Beberapa pembicaraan yang tidak kamu mengerti, berbagai rencana pergi yang terlontar di depan wajahmu sementara kamu tidak ada dalam bagian rencana itu, kamu hanya bisa memejamkan mata dan mengatur napas. Tarik. Hembuskan. Rasa terpinggirkan, menjadi bukan bagian dari suatu hal adalah rasa yang tidak mau dia coba sekalipun satu kali dalam hidup, yang sialnya kali ini kamu terpaksa menerima fakta kalau sedang dalam posisi itu. Jahat sekali, tidakkah mereka tahu rasa pedihnya ikut serta tetapi tidak dilibatkan?
Sudah beberapa kali dalam seminggu, kamu terus meyakinkan diri bahwa kamu akan baik-baik saja. Setiap harinya, kamu terus mengatakan hal yang serupa. Semangat semu, harapan kosong, tidakkah keadaan ini cepat berubah? Tidak adakah yang mau mendengar berisik dalam kepala? Kamu menghela napas sekali lagi, berkali-kali pada pagi ini kamu terus mengatakan, "May, kamu akan melewati semua ini.
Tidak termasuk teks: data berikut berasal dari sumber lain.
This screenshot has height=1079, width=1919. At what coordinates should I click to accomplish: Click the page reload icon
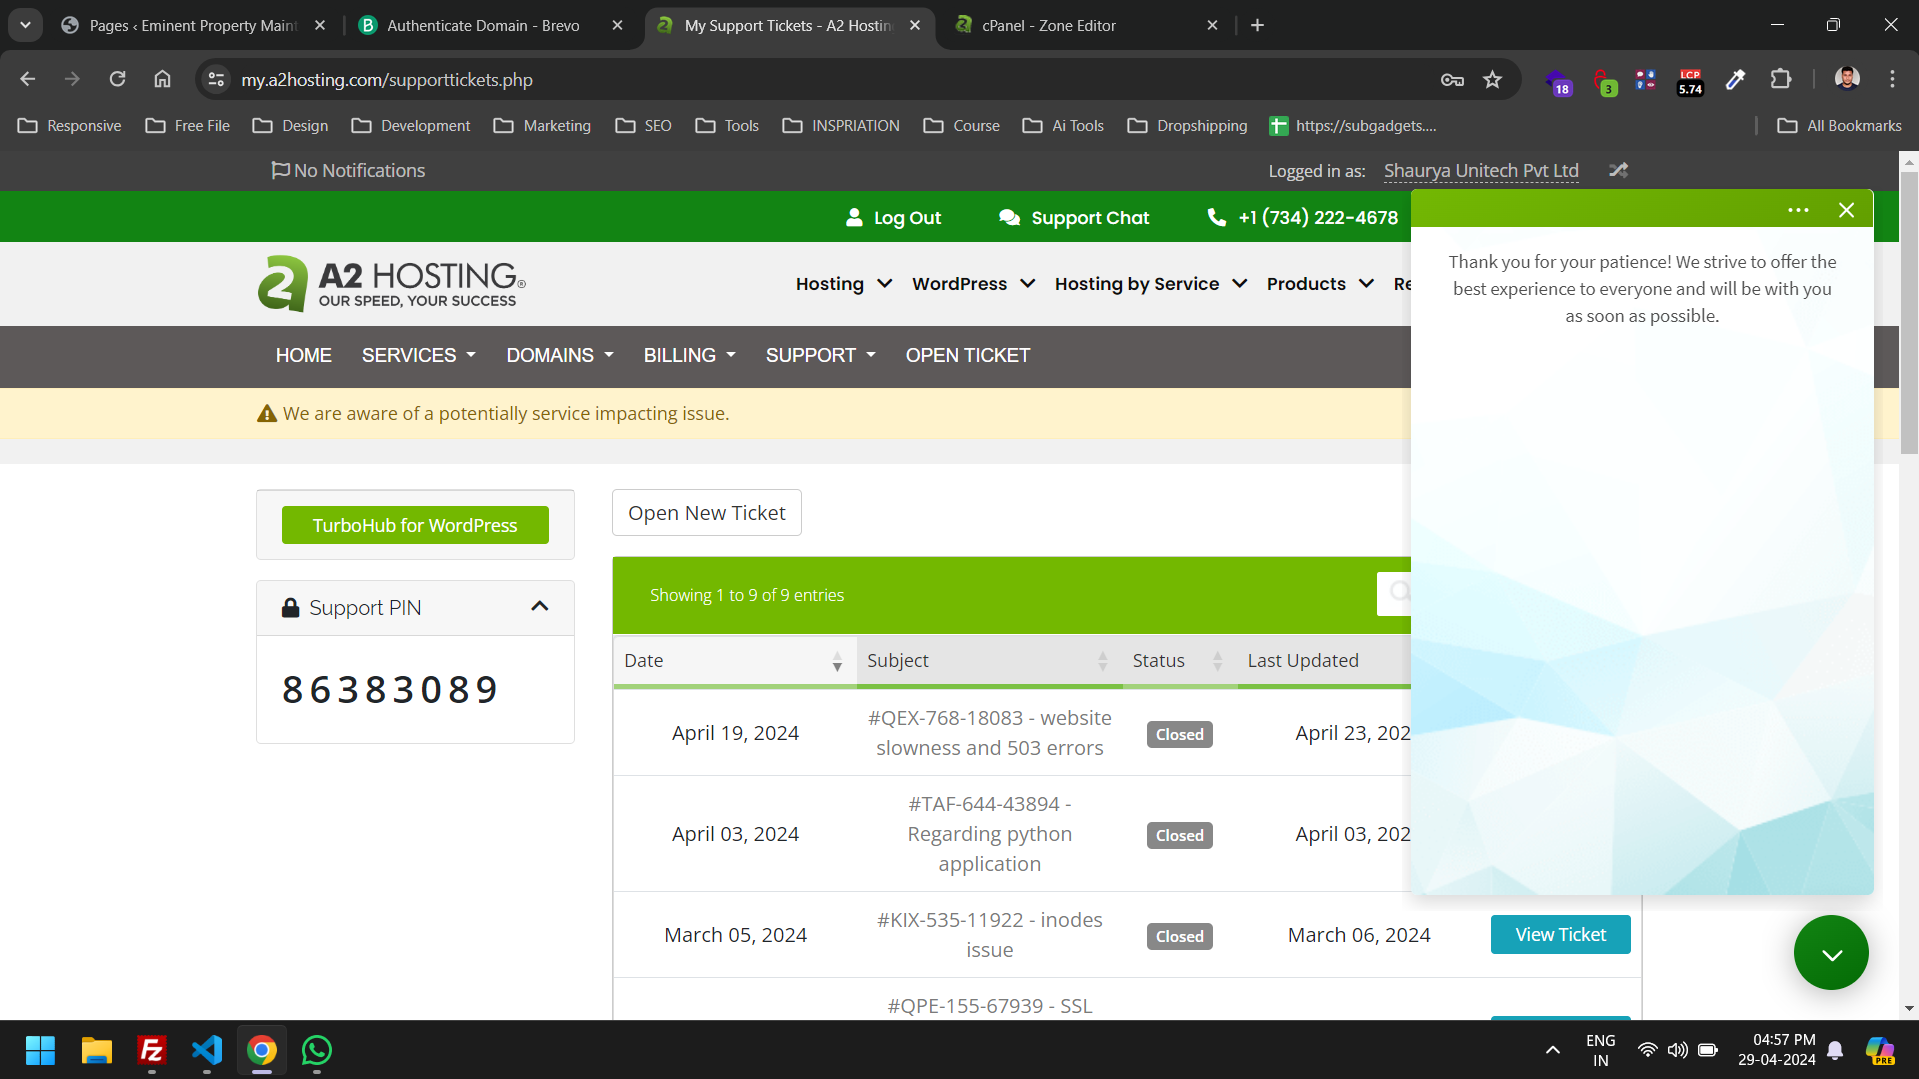click(x=117, y=80)
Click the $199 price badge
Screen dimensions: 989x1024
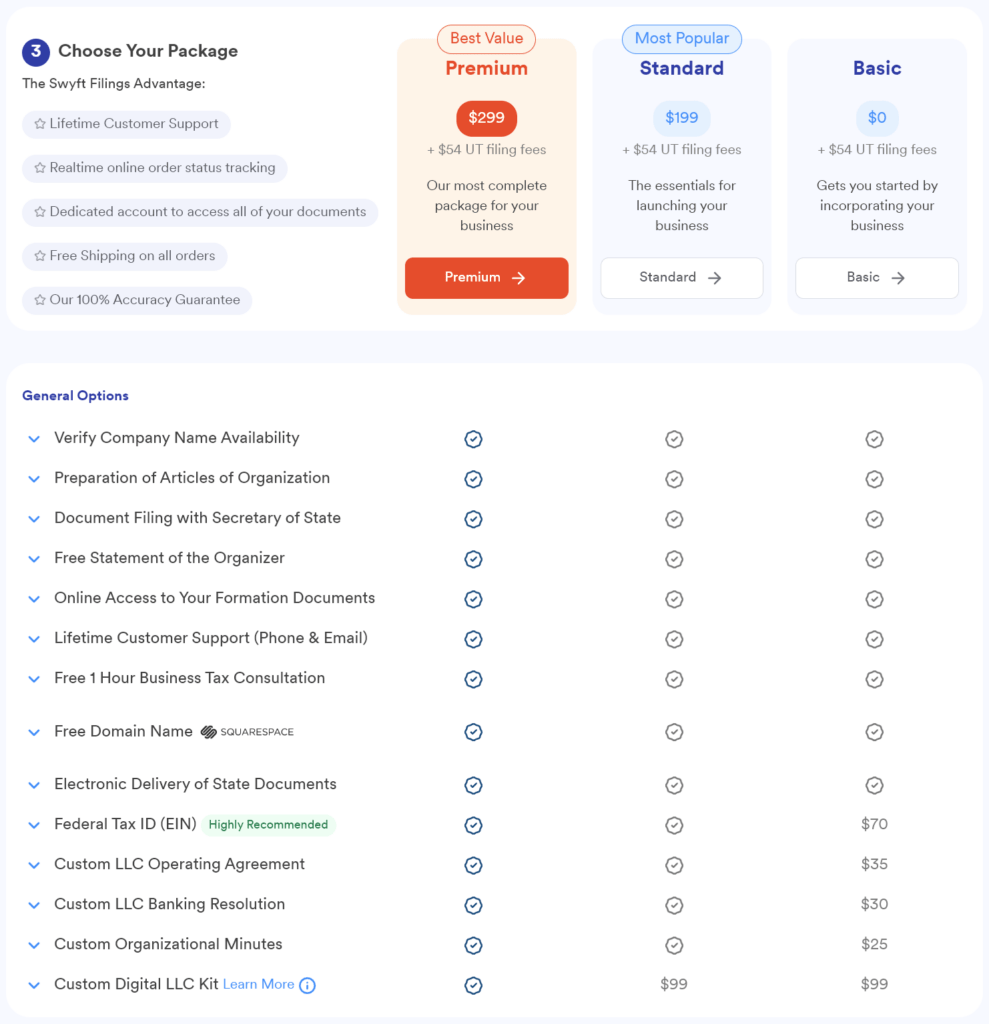pyautogui.click(x=681, y=117)
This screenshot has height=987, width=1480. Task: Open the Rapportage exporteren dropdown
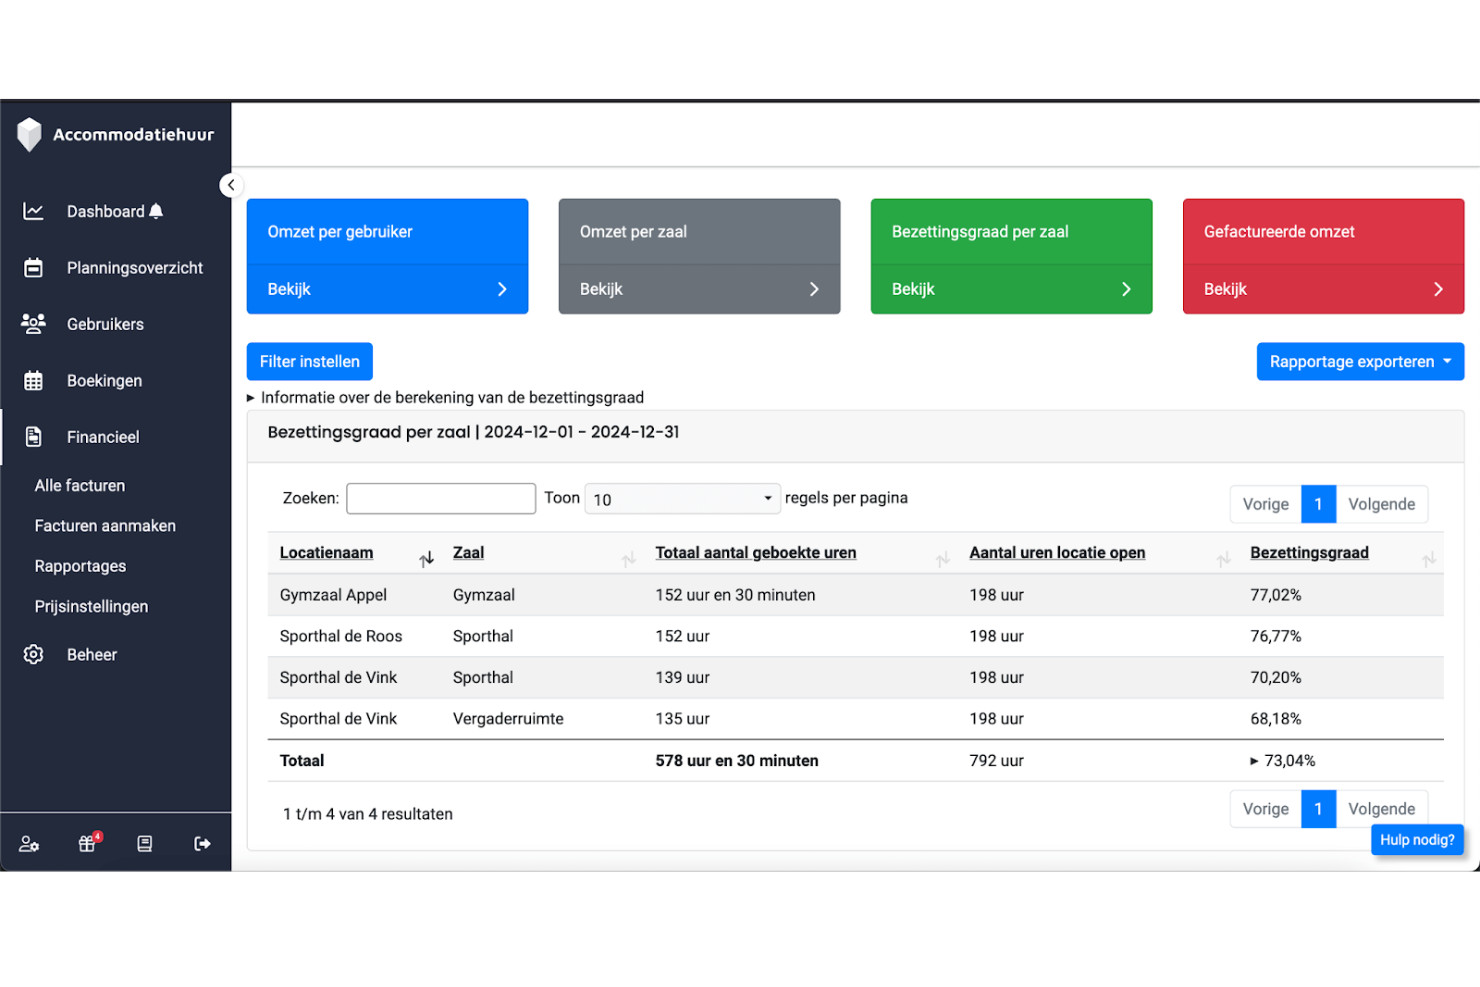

Kamu bisa atasi ini sendiri. Kamu bisa. Kamu bisa!" Dua kalimat terakhir terus kamu rapalkan dalam hati, seperti mantra kamu berharap ini akan sedikit membantu dan memengaruhimu.
Lagu yang teralun dalam ponsel terus memutar ulang lagu yang sama. Lirik lagu yang terus menyenandungkan untaian kalimat membentuk penggalan cerita menyanyikan keadaan seperti keadaanmu. Kamu menyukai lagu yang seperti itu. Manusia terkadang selalu mencari suatu kesamaan.Â
Dengan kesamaan itu, mereka merasa tidak sendiri. Entah bagaimana caranya sesuatu yang sama membuat segala sesuatu lebih baik padahal kemungkinan pada kenyataannya kesamaan itu tidak berbuat apa-apa. Manusia selalu merasa lebih baik jika dia tidak sendiri, merasa sedikitnya lebih baik jika ada orang yang seperti mereka. Ada seseorang lain yang berjalan di atas jalan yang sama seperti jalan yang juga mereka lalui.
Kesendirian membawa kesedihan, bagi beberapa orang mungkin juga tidak tapi bagi kamu kesendirian adalah malapetaka. Untuk beberapa keramaian yang menyebalkan hingga menguras energimu, itu masih lebih baik dibanding dengan kesendirian karena tidak ada yang mau mendengarkan. Setidaknya kamu merasa kamu butuh bahu untuk menangis atau lengan untuk memeluk erat. Ada begitu sekian cerita yang kamu ingin ceritakan. Tapi lagi-lagi, kamu selalu merasa sendiri. Di manakah menemukan orang yang mau mendengarkan?
Kamu mengedarkan pandangan, entah apa yang kamu cari tapi kamu ragu untuk melihat lebih banyak. Di tempat yang serba asing nan baru ini, kamu merasa kecil. Was-was seolah ada begitu banyak monster yang bersiap melahapmu jika saja kamu lengah. Lagi-lagi kamu merasa sendiri di tengah keramaian ini. Salah seorang dari mereka tergelak, menularkan tawa kepada yang lain. Kepada kerumunan yang berisik dan terlihat menyenangkan, kamu juga ingin ikut di dalamnya.Â
Tapi tidak bisa. Kamu kesulitan untuk berteman. Dan baru beberapa waktu kemudian kamu baru menyadari harus melakukan perubahan, sebelum itu kamu terus hidup dalam kesendirian itu sampai merasa bosan didalamnya. Andai kata kamu melakukannya lebih awal, kamu tidak akan merasa sekosong itu. Menciptakan trauma baru, kamu menemukan ketakutan baru. Tapi kemudian masa ini akan berakhir kemudian hari, hari setelah kamu menghabiskan satu malam penuh berpikir berlebihan dan menangis semalaman.
Kamu kini selalu mendengarkan karena kamu tahu bagaimana pedihnya tidak ada orang yang bersedia membuka telinga dan mendengarkan. Kamu tahu benar rasa itu. Kamu selalu berusaha untuk membuat orang lain tidak merasa sendiri, karena kamu tahu betul rasanya.